**Task prompt**
Filter the entries beneath this task, copying only the lines that hold the word "agent".

[Pixel coordinate grounding data]
[Start of section]

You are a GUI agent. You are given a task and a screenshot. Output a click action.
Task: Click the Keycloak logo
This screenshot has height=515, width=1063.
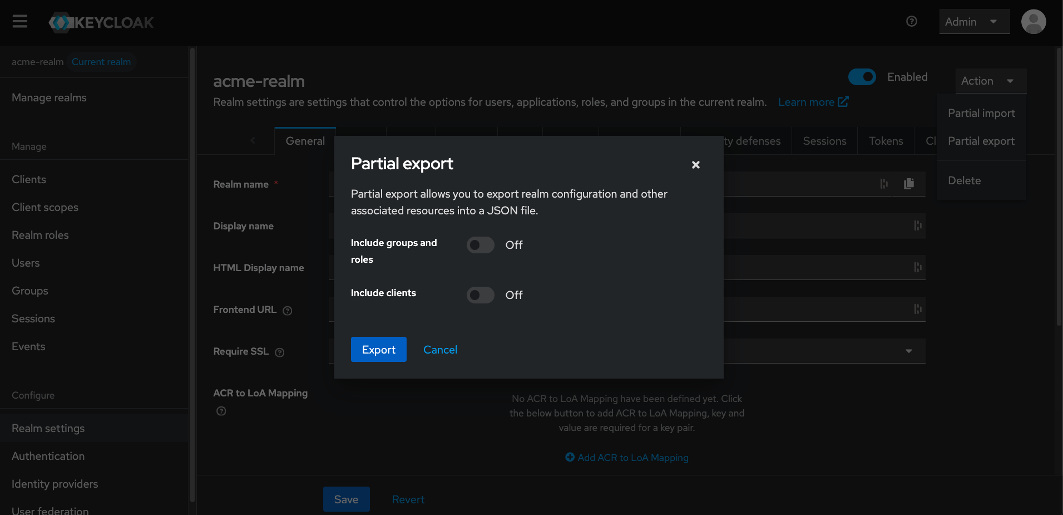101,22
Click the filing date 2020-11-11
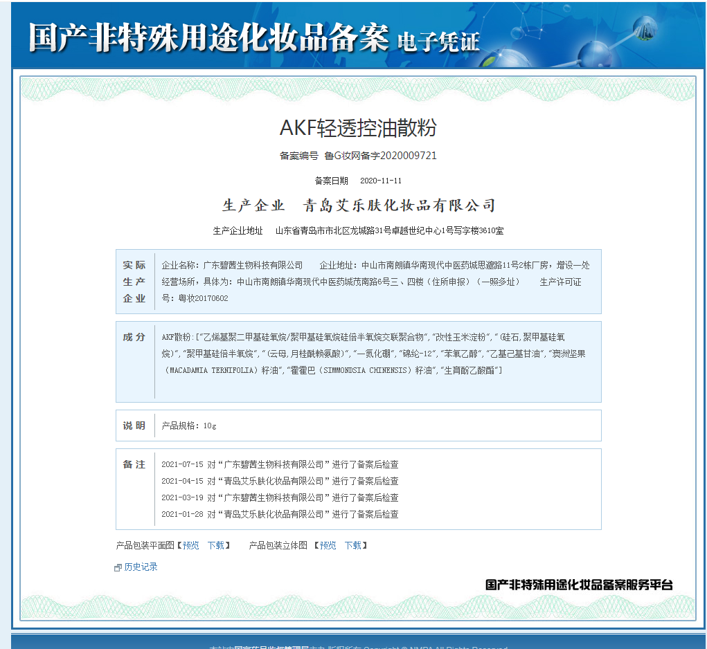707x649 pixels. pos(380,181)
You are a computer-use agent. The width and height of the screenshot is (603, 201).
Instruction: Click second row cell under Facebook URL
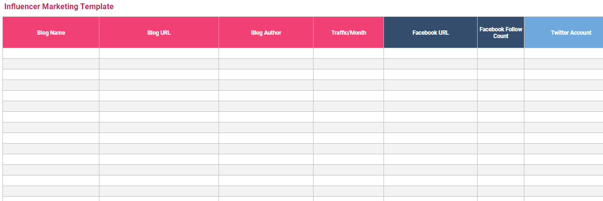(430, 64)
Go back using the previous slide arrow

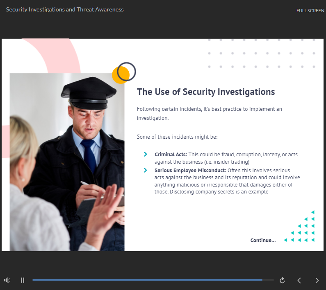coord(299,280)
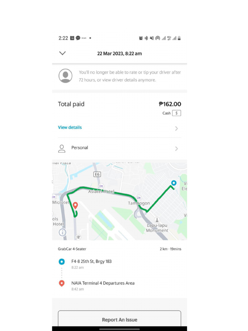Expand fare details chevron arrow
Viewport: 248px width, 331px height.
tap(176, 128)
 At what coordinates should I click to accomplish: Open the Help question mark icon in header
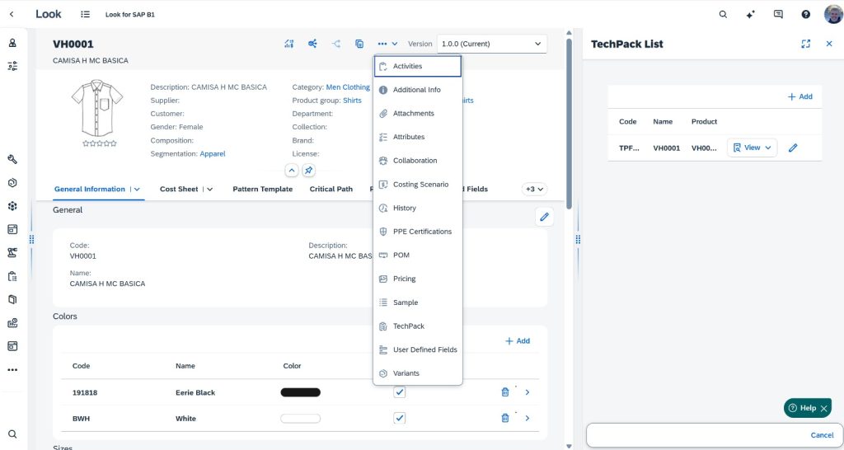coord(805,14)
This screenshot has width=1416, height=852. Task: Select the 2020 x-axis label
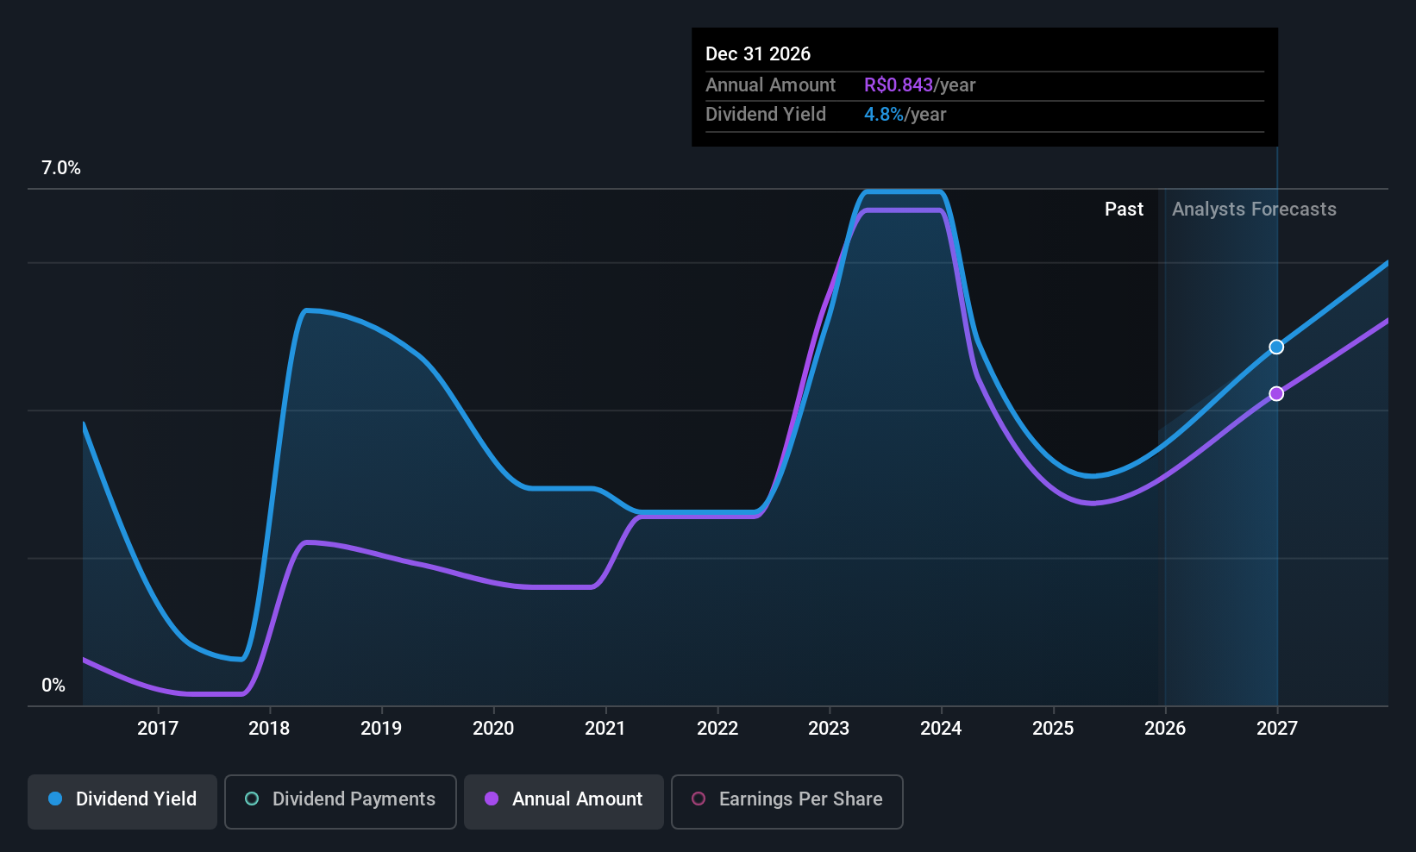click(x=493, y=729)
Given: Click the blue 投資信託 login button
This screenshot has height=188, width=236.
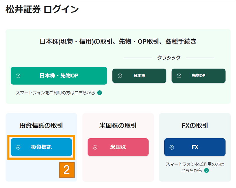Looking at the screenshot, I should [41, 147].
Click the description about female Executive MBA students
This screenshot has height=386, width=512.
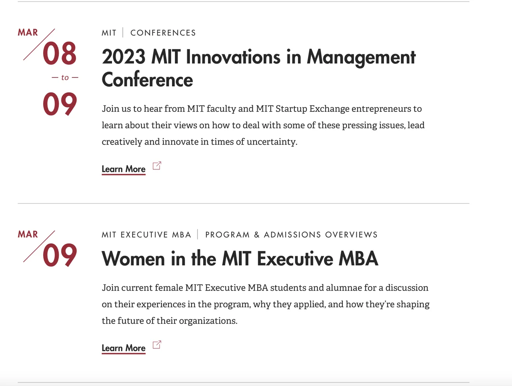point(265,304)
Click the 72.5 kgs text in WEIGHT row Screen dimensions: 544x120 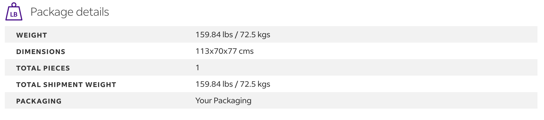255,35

[End of section]
[Start of section]

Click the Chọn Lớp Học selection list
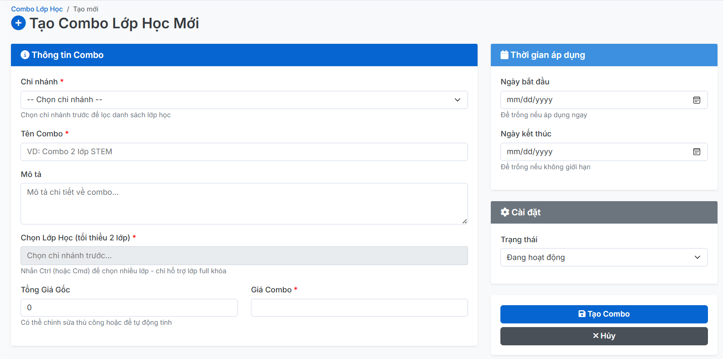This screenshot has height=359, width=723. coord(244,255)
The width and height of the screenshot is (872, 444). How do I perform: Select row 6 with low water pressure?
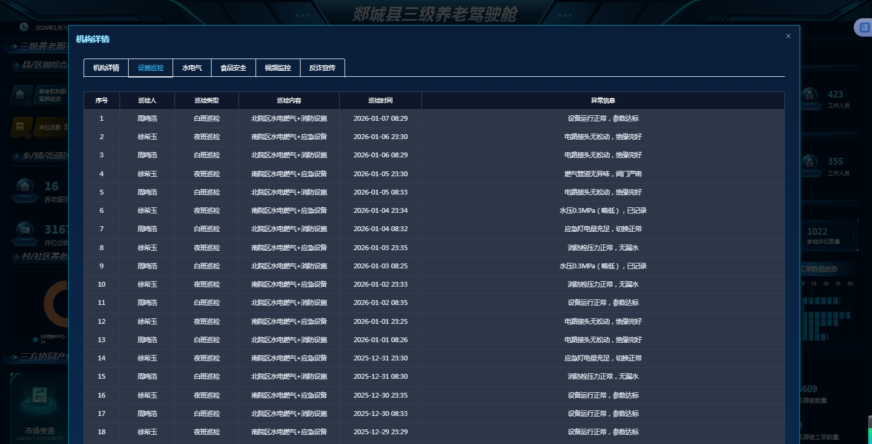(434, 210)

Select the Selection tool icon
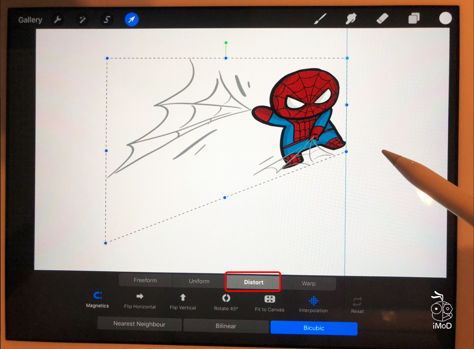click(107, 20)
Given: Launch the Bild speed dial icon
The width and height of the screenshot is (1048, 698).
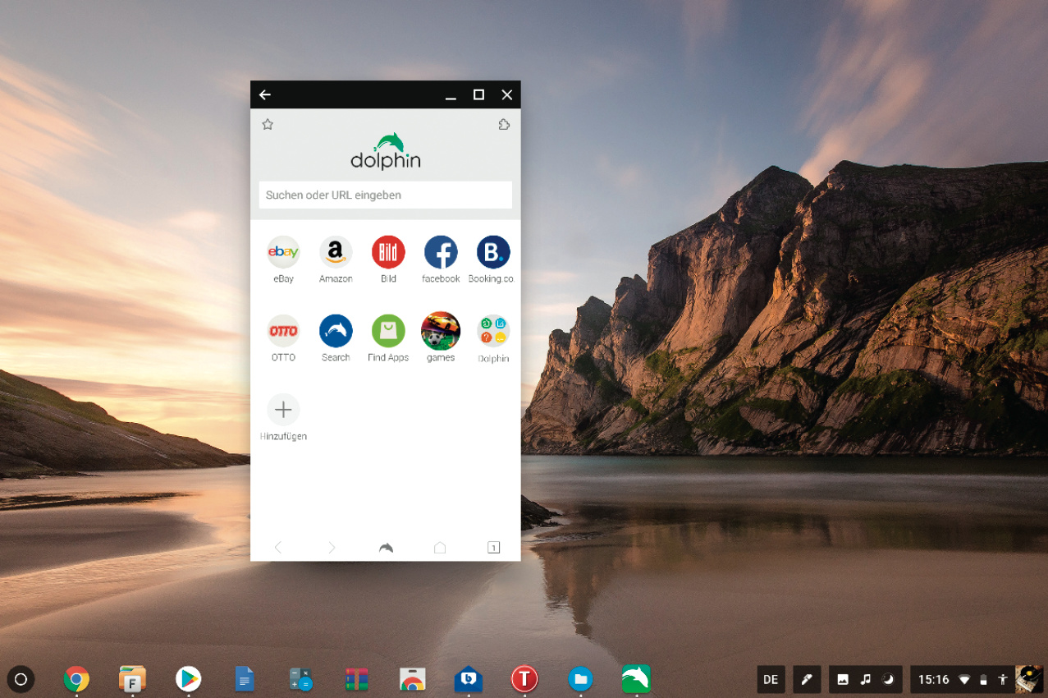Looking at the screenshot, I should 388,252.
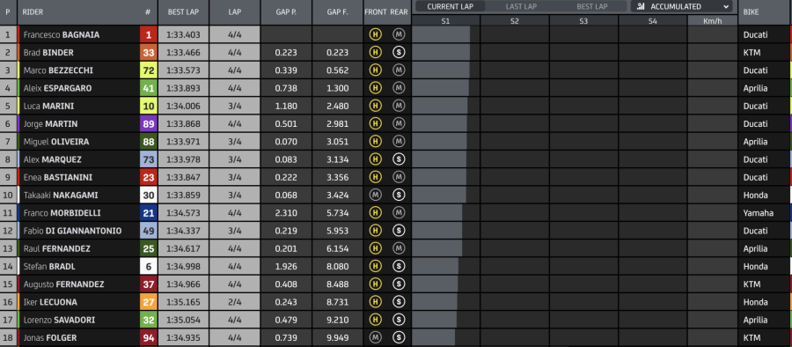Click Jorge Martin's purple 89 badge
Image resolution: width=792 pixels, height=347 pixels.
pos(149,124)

[End of section]
[Start of section]

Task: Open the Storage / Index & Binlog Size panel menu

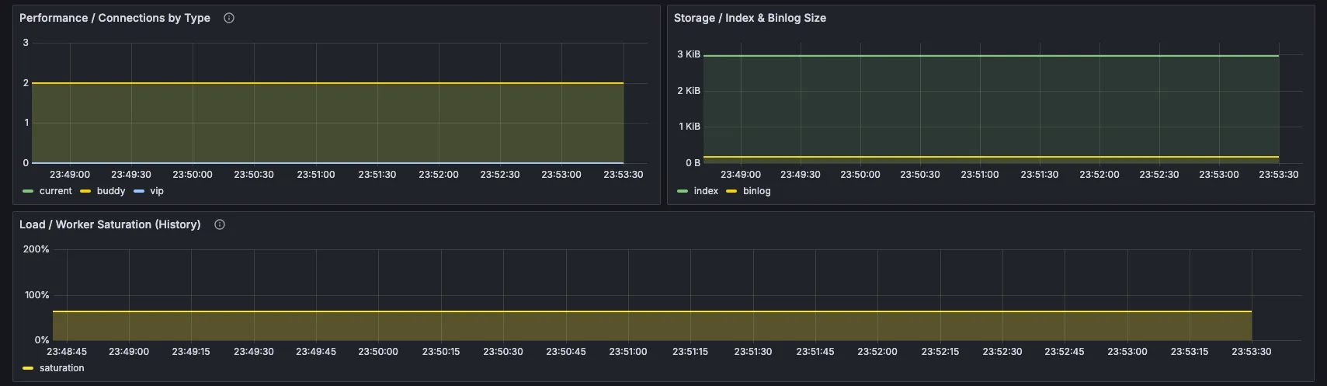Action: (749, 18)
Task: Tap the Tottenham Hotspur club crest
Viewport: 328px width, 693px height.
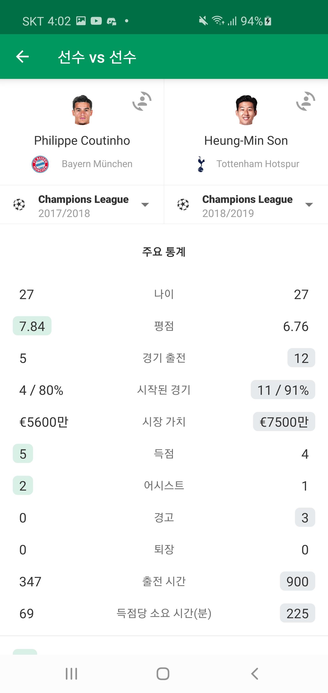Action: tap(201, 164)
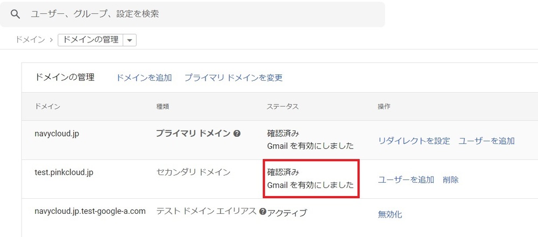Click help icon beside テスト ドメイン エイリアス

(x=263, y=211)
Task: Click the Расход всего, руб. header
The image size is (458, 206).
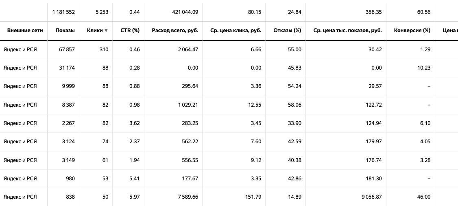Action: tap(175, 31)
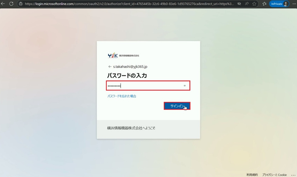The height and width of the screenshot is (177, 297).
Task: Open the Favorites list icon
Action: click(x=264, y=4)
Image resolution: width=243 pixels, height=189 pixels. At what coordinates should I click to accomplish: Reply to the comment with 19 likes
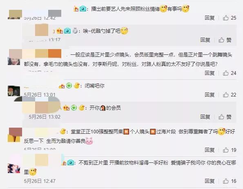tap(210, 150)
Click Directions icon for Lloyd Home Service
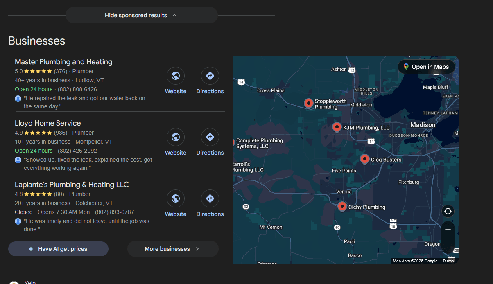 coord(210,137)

[End of section]

**Answer space**
You are a GUI agent. You are given a task and a screenshot. Output a click action.
You are a computer-use agent. The width and height of the screenshot is (603, 201).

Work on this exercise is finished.